--- Source information ---

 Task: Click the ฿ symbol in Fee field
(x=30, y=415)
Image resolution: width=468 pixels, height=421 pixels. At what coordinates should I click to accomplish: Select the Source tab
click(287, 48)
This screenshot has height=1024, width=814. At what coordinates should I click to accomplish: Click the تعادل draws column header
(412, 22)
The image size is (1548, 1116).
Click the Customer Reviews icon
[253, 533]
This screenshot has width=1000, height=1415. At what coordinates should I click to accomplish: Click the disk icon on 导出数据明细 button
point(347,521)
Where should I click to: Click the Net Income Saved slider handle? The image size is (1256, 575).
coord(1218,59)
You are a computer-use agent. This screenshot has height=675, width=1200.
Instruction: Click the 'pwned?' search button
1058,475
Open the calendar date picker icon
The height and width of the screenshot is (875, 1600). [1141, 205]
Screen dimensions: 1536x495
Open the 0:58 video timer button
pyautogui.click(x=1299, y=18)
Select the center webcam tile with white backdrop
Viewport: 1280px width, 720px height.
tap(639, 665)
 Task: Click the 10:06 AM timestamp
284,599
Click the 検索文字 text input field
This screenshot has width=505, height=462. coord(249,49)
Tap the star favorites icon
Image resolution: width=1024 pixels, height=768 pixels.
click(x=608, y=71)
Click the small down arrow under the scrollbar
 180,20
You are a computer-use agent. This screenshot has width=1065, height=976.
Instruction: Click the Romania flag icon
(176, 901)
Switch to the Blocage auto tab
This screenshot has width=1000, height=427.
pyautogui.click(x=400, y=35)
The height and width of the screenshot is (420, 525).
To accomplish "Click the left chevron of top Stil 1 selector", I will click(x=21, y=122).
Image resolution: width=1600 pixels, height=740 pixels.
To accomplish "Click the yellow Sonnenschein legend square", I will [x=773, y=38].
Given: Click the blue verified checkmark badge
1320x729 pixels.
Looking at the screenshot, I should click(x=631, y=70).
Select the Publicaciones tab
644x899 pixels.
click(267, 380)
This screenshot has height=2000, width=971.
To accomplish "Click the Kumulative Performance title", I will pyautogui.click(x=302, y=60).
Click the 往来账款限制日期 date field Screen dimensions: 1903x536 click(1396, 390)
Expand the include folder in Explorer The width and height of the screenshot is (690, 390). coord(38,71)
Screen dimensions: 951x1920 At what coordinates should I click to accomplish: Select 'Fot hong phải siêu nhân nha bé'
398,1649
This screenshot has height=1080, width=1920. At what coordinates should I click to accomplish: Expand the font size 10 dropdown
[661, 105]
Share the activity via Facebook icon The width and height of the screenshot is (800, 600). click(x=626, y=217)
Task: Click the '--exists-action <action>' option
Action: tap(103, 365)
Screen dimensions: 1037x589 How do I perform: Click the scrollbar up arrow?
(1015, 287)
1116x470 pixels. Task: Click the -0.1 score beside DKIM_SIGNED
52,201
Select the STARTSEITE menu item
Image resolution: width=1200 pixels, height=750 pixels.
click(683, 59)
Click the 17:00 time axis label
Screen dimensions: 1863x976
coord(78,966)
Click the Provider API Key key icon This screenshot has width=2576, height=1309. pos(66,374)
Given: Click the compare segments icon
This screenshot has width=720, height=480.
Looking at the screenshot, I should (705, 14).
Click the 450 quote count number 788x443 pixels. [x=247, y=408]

---

**Task to carry out:** Reproduce each line above that contains "computer".

**Solution to the problem:**
You are a computer-use agent. This screenshot has height=675, width=1200.
You are a computer-use agent. This screenshot has width=1065, height=976.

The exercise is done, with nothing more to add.